Excerpted data –

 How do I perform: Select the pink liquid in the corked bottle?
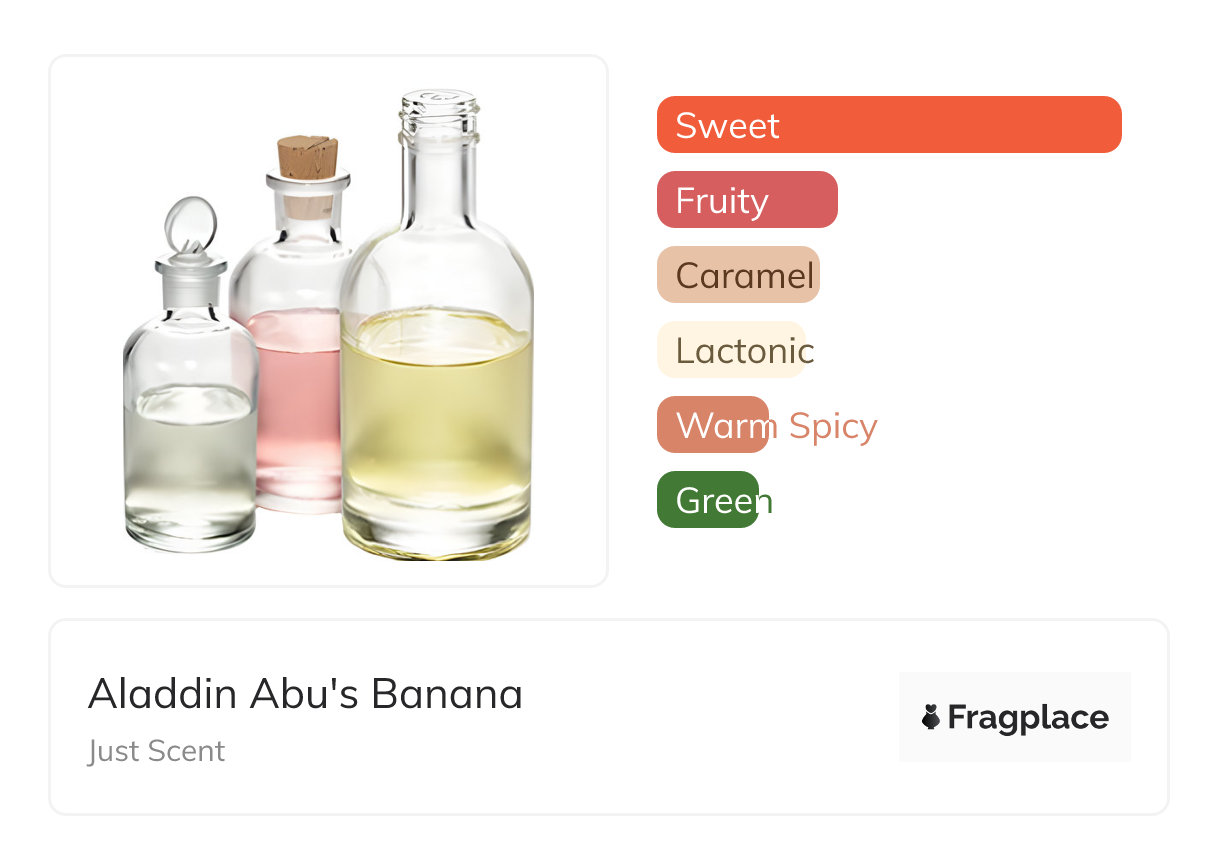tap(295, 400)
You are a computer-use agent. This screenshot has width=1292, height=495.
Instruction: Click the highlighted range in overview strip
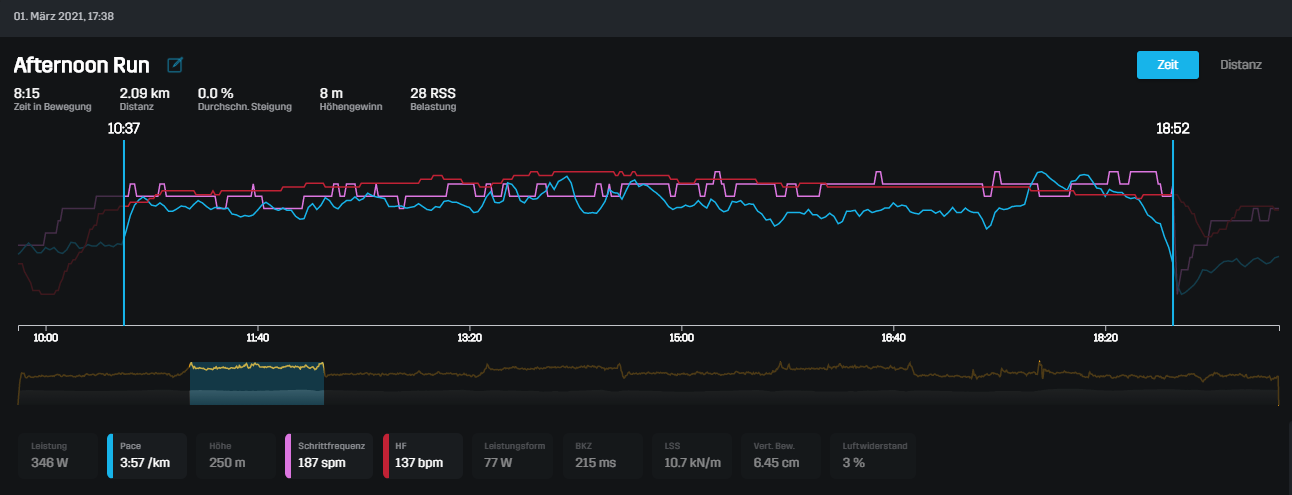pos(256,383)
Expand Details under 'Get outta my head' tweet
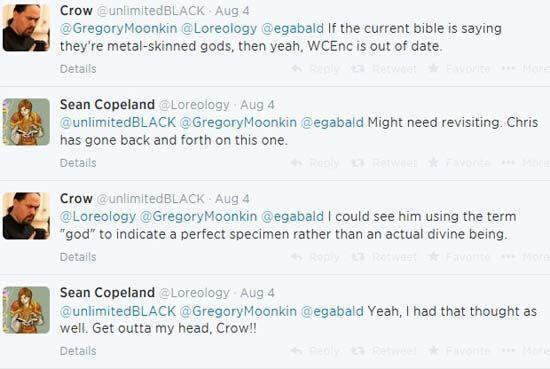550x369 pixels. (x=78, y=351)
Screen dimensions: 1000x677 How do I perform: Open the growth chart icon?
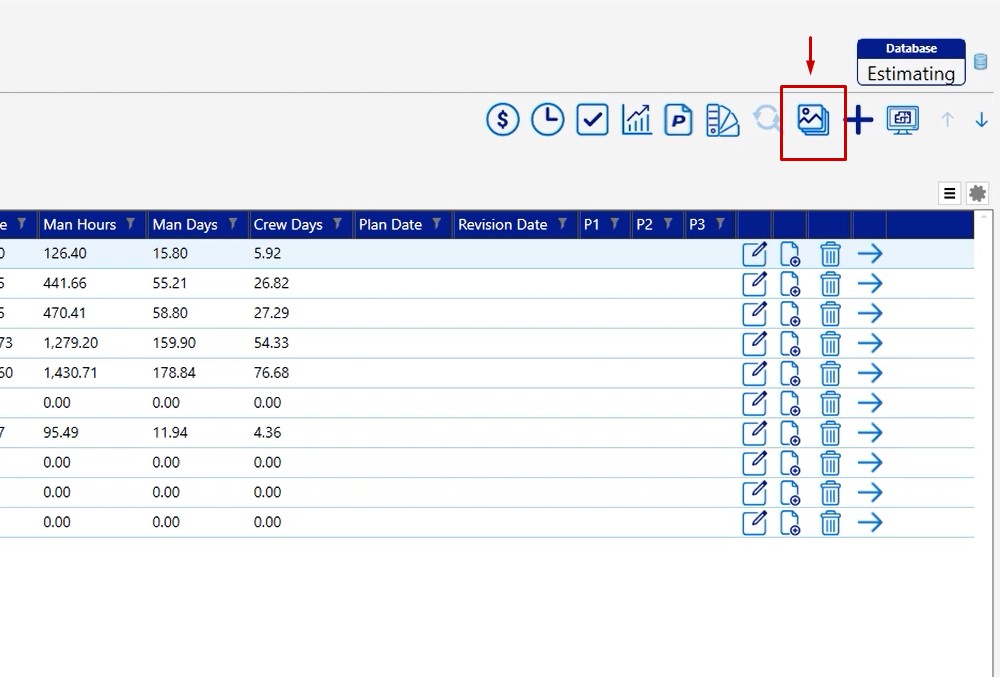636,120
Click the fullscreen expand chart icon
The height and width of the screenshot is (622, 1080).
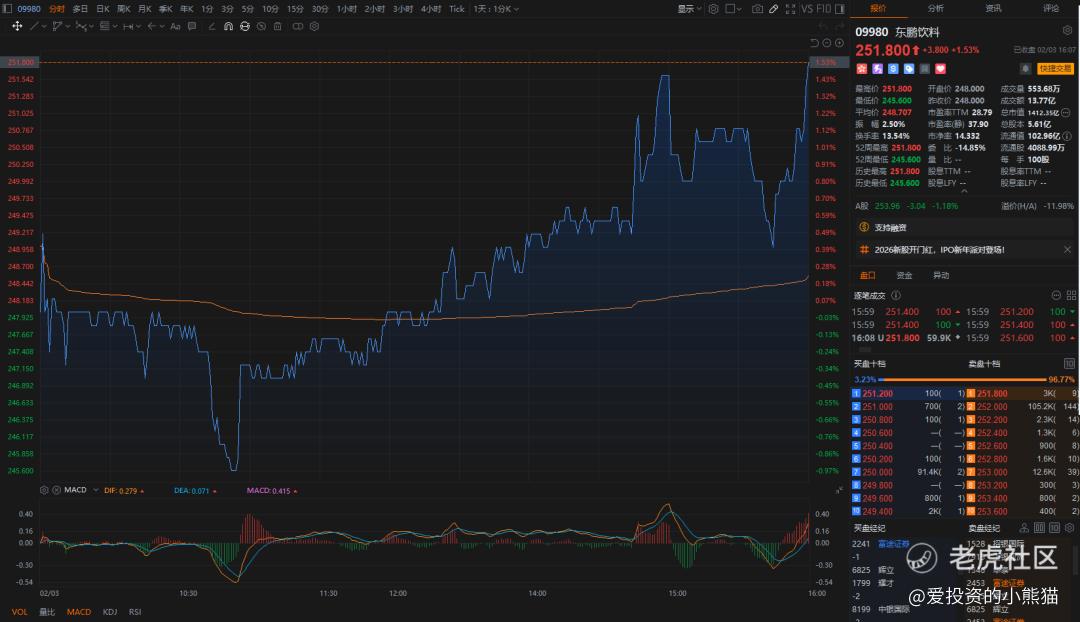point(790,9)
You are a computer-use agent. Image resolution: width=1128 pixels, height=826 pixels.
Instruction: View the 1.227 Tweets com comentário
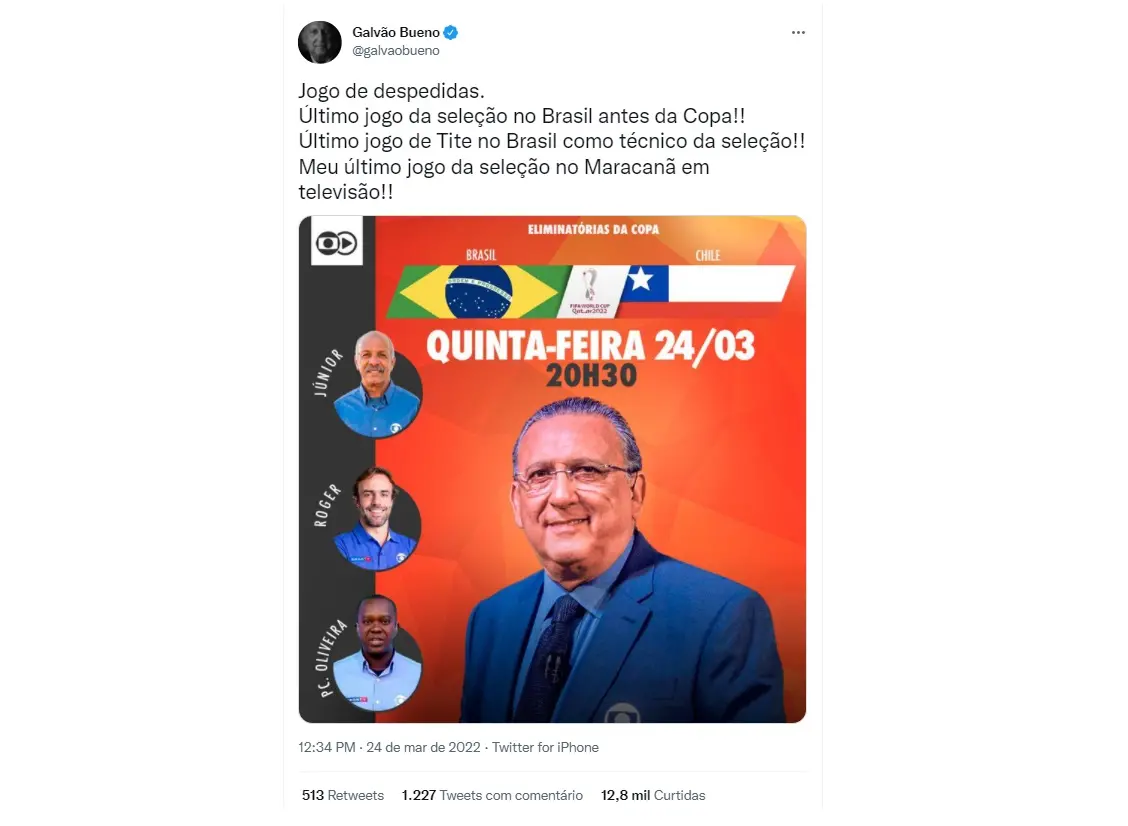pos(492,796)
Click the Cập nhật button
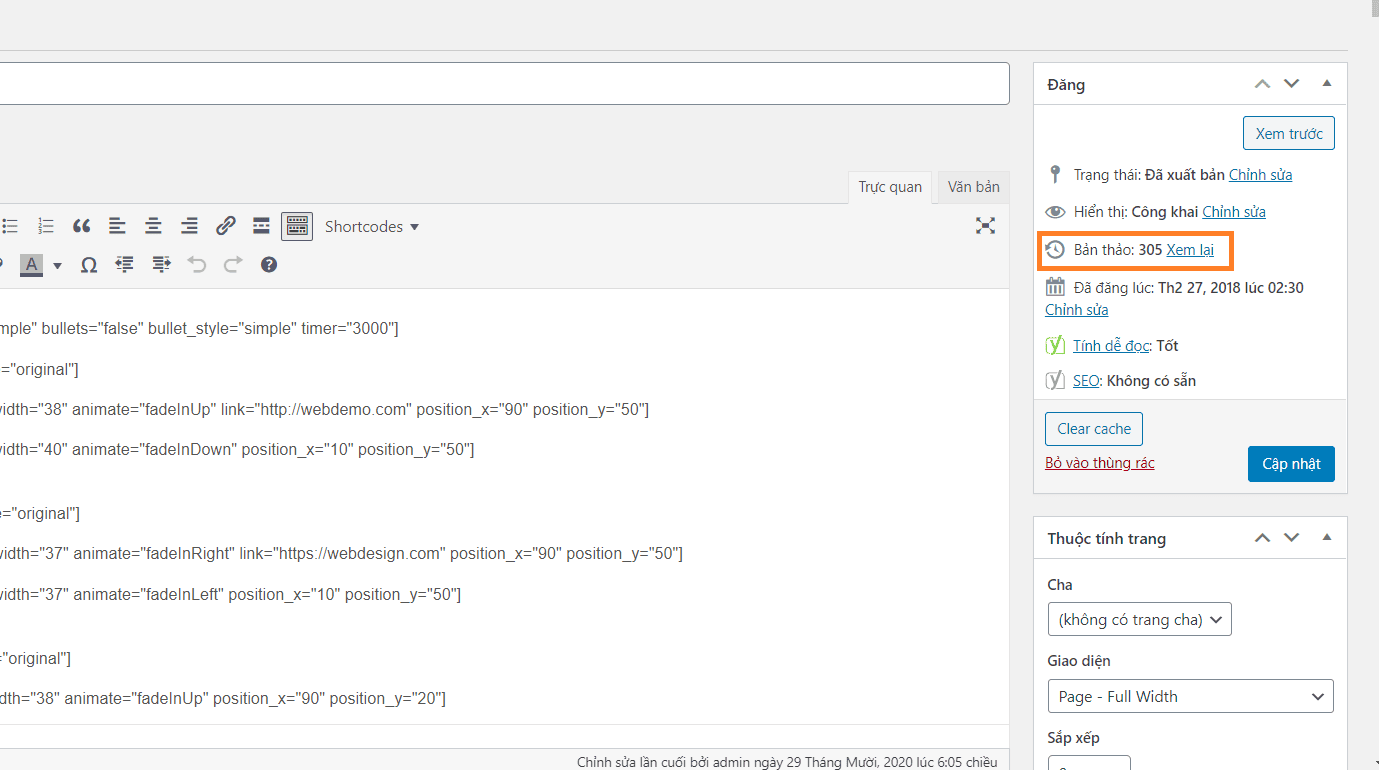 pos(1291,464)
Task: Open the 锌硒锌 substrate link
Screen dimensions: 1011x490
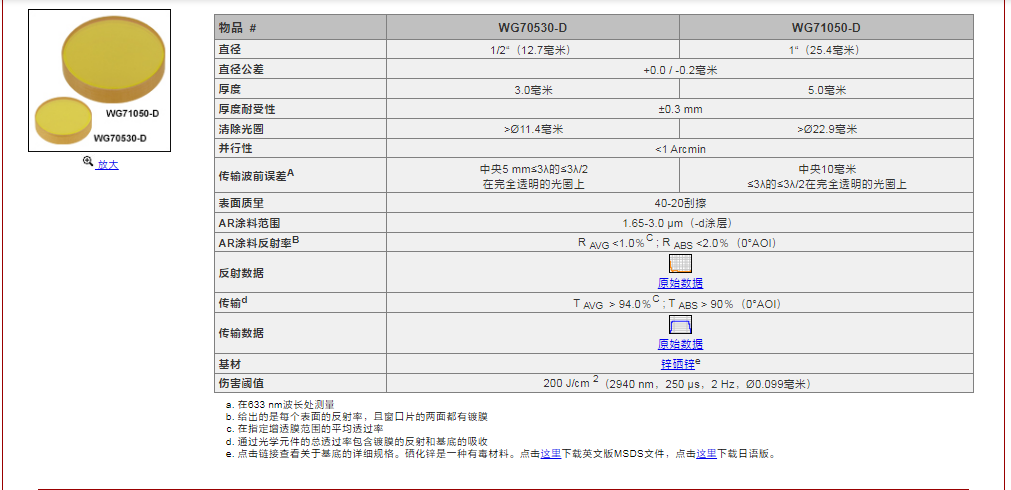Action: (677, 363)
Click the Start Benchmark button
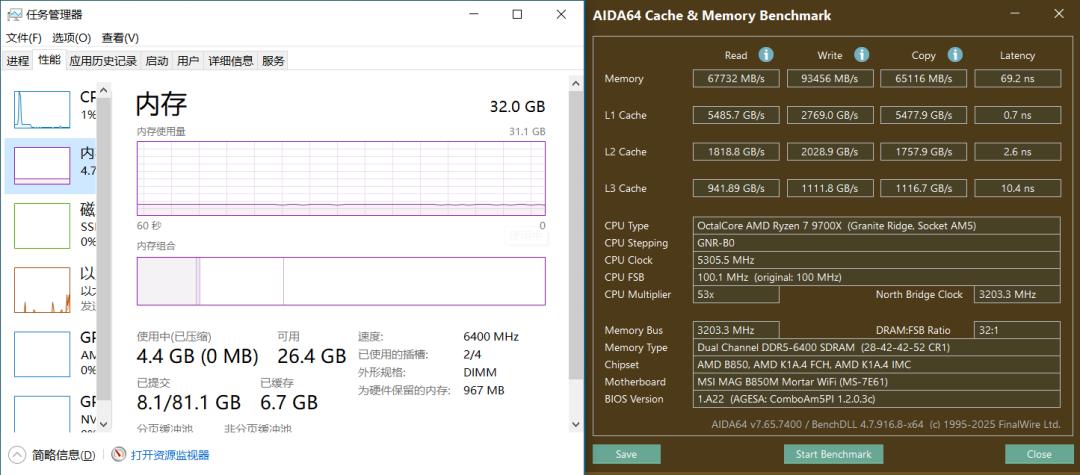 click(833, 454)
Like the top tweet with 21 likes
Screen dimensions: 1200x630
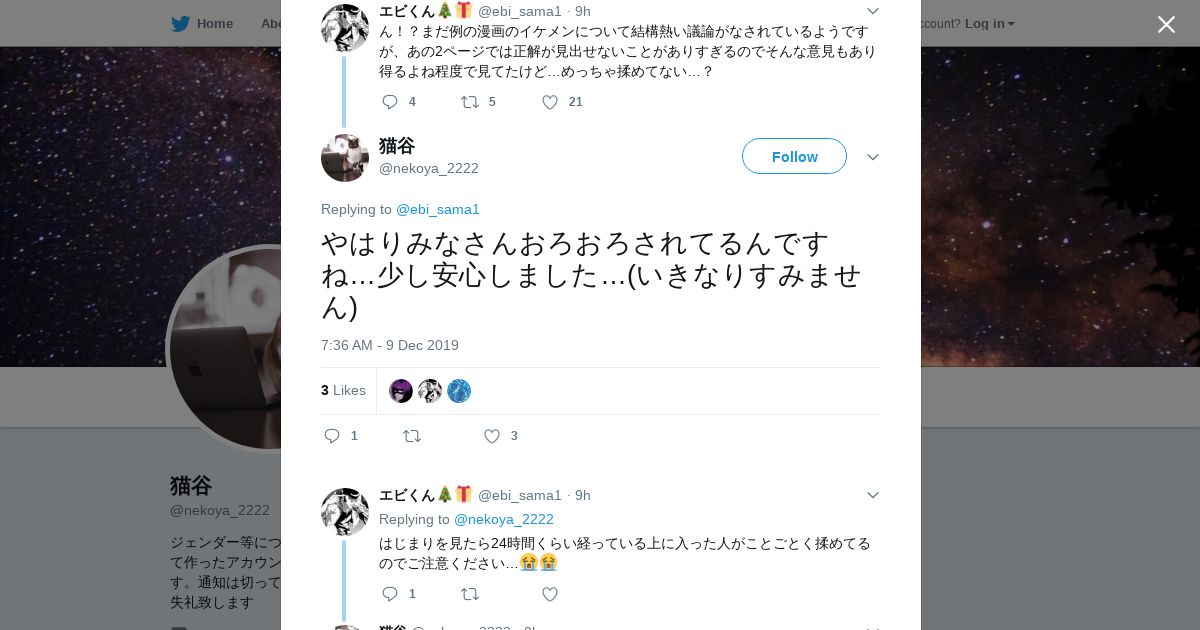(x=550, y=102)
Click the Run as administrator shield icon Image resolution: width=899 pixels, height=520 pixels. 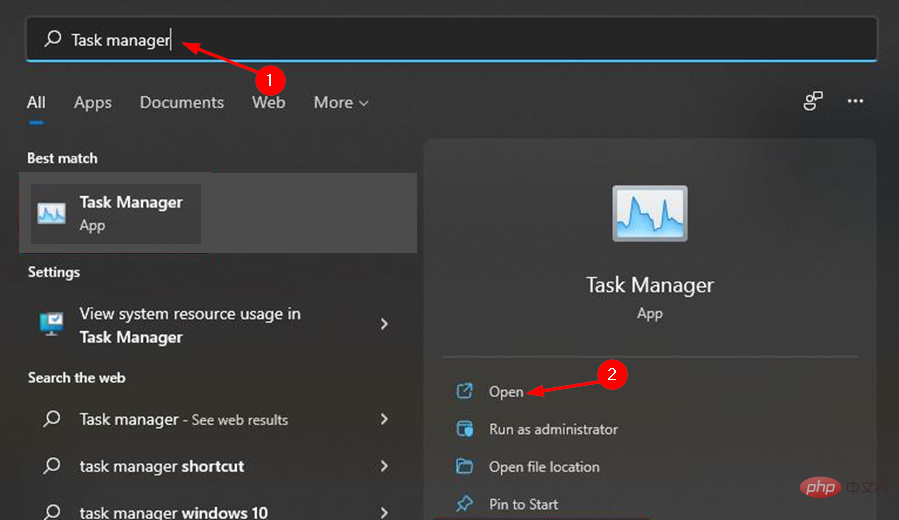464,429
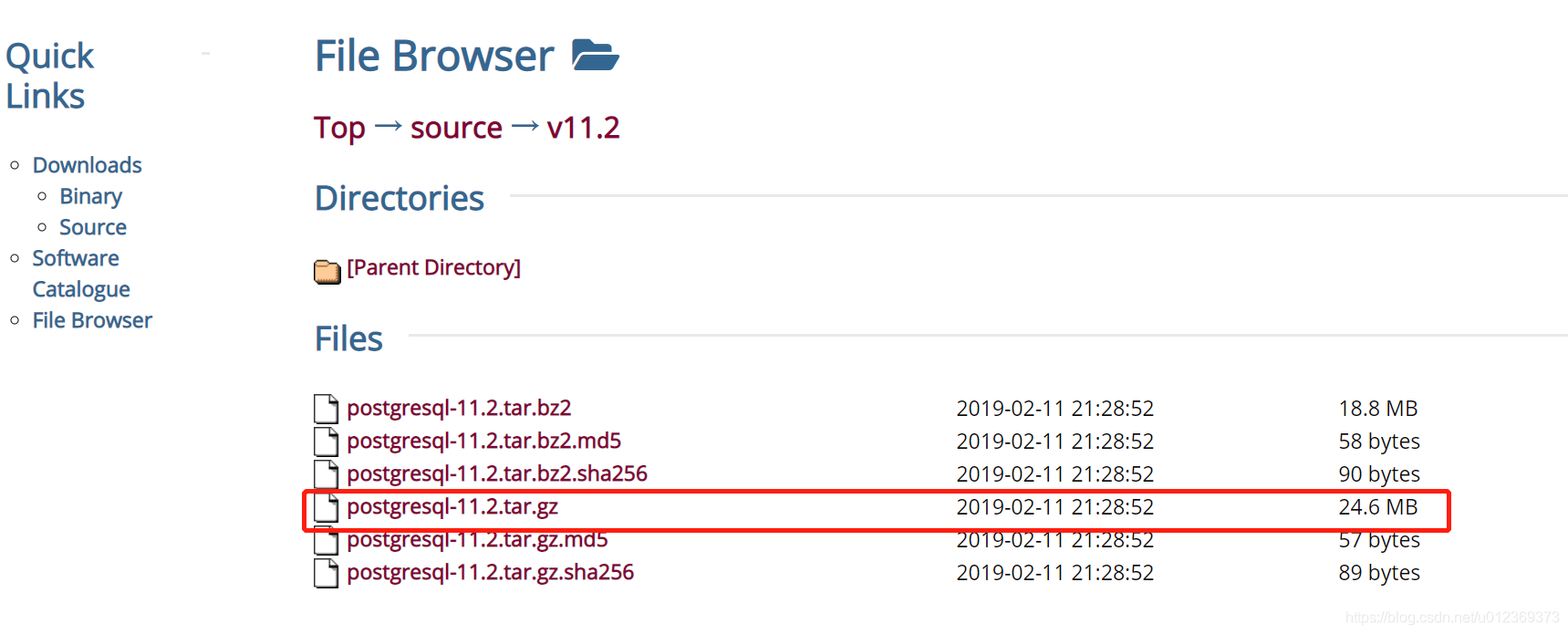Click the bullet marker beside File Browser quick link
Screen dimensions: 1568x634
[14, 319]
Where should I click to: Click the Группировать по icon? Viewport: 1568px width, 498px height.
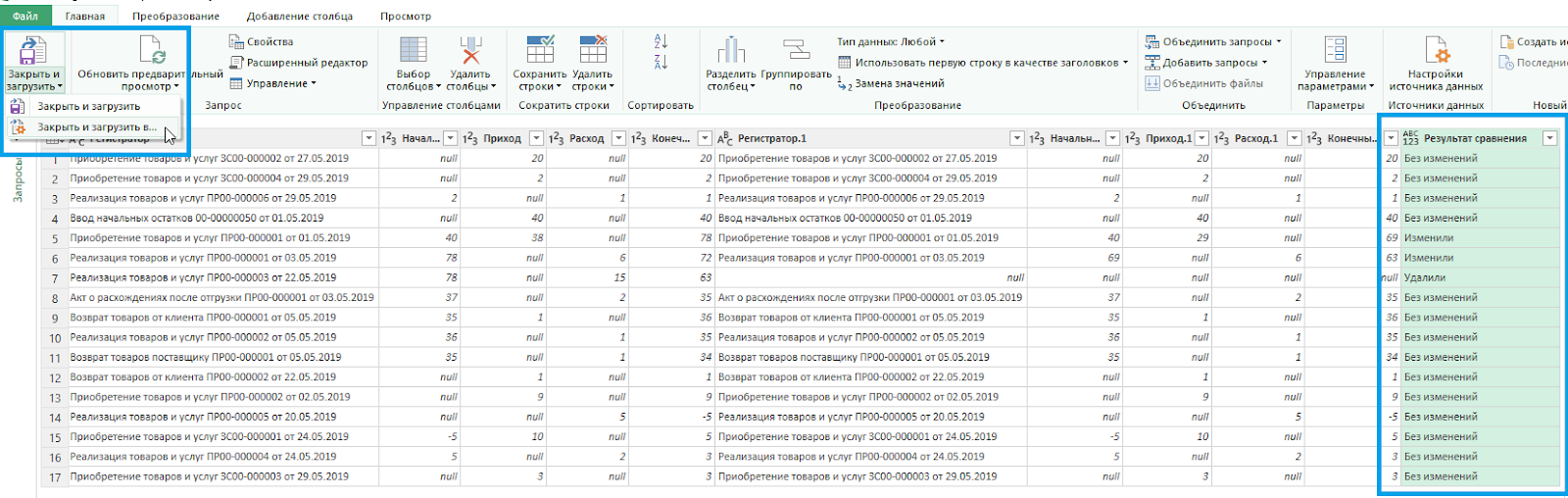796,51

Instructions to follow – Search the records for the word "agent" and copy out every line that holds it.

Answer to this exercise –
You are a computer-use agent. This screenshot has width=1292, height=495.
You are a computer-use agent. Image resolution: width=1128 pixels, height=826 pixels.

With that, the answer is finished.